Pronto resolvería que no había nada nuevo bajo el sol: que había otros asuntos, costumbres y protocolos que la aviación comercial había heredado de la militar, de igual forma que esta, lo habría hecho antes de la fuerza naval… y también, que aunque no siempre hubo ejércitos, ya debieron haber existido tales designaciones, aun antes de que existieran los primeros grupos armados regulares.

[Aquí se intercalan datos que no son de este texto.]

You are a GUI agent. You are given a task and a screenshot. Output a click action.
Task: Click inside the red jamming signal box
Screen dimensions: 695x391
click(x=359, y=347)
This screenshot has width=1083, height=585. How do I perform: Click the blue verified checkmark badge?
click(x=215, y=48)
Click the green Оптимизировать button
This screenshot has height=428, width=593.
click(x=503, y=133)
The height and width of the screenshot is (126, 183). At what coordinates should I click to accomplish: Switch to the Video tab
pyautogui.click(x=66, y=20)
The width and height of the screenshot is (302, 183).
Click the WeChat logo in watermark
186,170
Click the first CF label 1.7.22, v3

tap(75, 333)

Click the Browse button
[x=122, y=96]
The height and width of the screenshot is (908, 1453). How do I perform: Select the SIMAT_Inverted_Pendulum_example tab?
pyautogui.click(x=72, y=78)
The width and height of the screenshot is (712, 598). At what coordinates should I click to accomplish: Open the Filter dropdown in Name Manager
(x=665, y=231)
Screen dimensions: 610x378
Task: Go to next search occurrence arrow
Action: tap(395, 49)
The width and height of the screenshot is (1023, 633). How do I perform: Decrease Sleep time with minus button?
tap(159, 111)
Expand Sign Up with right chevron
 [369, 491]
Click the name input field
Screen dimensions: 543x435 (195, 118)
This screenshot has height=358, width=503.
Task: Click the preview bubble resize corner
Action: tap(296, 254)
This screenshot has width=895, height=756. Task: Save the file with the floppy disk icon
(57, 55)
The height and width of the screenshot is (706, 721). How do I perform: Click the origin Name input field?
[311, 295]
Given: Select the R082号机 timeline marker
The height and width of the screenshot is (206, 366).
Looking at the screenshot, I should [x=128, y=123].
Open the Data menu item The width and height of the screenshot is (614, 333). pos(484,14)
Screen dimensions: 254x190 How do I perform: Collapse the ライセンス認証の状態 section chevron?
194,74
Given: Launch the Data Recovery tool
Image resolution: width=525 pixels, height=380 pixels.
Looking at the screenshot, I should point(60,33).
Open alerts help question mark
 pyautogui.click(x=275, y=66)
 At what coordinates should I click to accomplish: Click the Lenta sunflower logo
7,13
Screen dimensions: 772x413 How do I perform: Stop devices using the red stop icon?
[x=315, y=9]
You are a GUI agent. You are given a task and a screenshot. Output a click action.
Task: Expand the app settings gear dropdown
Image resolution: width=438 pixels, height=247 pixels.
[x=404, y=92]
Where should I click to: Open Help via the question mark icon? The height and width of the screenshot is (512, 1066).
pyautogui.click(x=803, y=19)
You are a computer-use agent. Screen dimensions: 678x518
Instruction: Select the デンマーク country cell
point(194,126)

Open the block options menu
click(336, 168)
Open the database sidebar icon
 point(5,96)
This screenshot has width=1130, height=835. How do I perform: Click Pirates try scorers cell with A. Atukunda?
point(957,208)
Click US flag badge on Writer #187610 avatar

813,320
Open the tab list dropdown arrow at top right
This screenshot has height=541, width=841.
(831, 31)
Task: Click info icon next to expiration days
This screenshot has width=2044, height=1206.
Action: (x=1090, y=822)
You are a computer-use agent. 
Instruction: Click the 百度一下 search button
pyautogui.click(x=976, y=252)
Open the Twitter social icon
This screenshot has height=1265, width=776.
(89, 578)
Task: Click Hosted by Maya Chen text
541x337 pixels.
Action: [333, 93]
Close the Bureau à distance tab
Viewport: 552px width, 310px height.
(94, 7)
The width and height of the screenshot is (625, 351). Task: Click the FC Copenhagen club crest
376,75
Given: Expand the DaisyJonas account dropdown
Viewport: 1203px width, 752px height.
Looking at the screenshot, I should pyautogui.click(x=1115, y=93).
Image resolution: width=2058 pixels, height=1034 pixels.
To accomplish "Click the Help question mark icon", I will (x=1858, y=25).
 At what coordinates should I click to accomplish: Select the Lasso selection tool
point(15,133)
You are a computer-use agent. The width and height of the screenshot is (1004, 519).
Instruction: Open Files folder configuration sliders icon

En esos días, palabras como Captain (capitán), commander (comandante) o skipper (jefe o patrón) tenían ya un carácter –y un reconocimiento– bastante generalizado.

 

Hubo un tiempo en que existieron dos jefes en algunos barcos (los balleneros, por ejemplo): el capitán, encargado de la navegación y el mando; y otro oficial, el speksnijder (neerlandés) o speckschneider (alemán): un “arponero jefe”, que no siempre congeniaba con el primero. Esto fue revisado para evitar conflictos y designar un solo responsable. Y, así lo establecieron los códigos aeronáuticos: “El comandante, máxima autoridad de a bordo, tendrá poder disciplinario sobre la tripulación, poder de autoridad sobre los pasajeros y potestad sobre la aeronave y carga que transporta”.

 

A pesar de ese romanticismo que rodea a la delicada profesión del piloto y de esa suerte de confiado desafío con que ejercita su oficio, al aviador no se le reconoce un título académico. Es como si solo fuera el operador de una máquina (ocupación sin poesía ni prestigio), lo cual no le otorga un título como sí acontece con las profesiones liberales. En efecto, a pesar de su exigente entrenamiento, su experiencia y sus bien ganadas calificaciones, el piloto carece todavía de un sistema de validación académica que le conceda reconocimiento público; con ello pudiera proporcionar asesorías, colaborar en la docencia o desempeñar muchas otras funciones…

 

Próximo a mi retiro, procuré conseguir información en algunas universidades europeas: fue sorpresivo conocer que aquellas entidades reconocían créditos no solo por las habilitaciones técnicas sino también por la experiencia laboral. Un comandante de aerolínea bien pudiera optar por una licenciatura (BA o Bachelor of Arts) con solo dos años de estudio, esto pudiese resultar muy interesante porque, si no estoy mal informado, existen múltiples ocupaciones y actividades que no se pueden ejercer si no se dispone de un título refrendado académicamente.

 

Se me ocurre que pudiera ser aconsejable que nuestras organizaciones gremiales consigan auspicio de la autoridad aeronáutica y consulten al SENECIT respecto a la posibilidad de optar por una homologación universitaria; esto pudiera requerir de una categorización de los postulantes sobre la base de experiencia y logros profesionales. El propósito, en forma concreta, sería obtener una equivalencia académica estratificada con base a merecimientos. Menciono un ejemplo: 1.–  Piloto: aviador con licencia comercial y habilitación de instrumentos; 2.–  Capitán: piloto comercial con licencia de vuelo en aerolínea (ATP); 3.–  Comandante: capitán calificado para volar aviones con una capacidad mínima de pasajeros y un mínimo de horas de vuelo.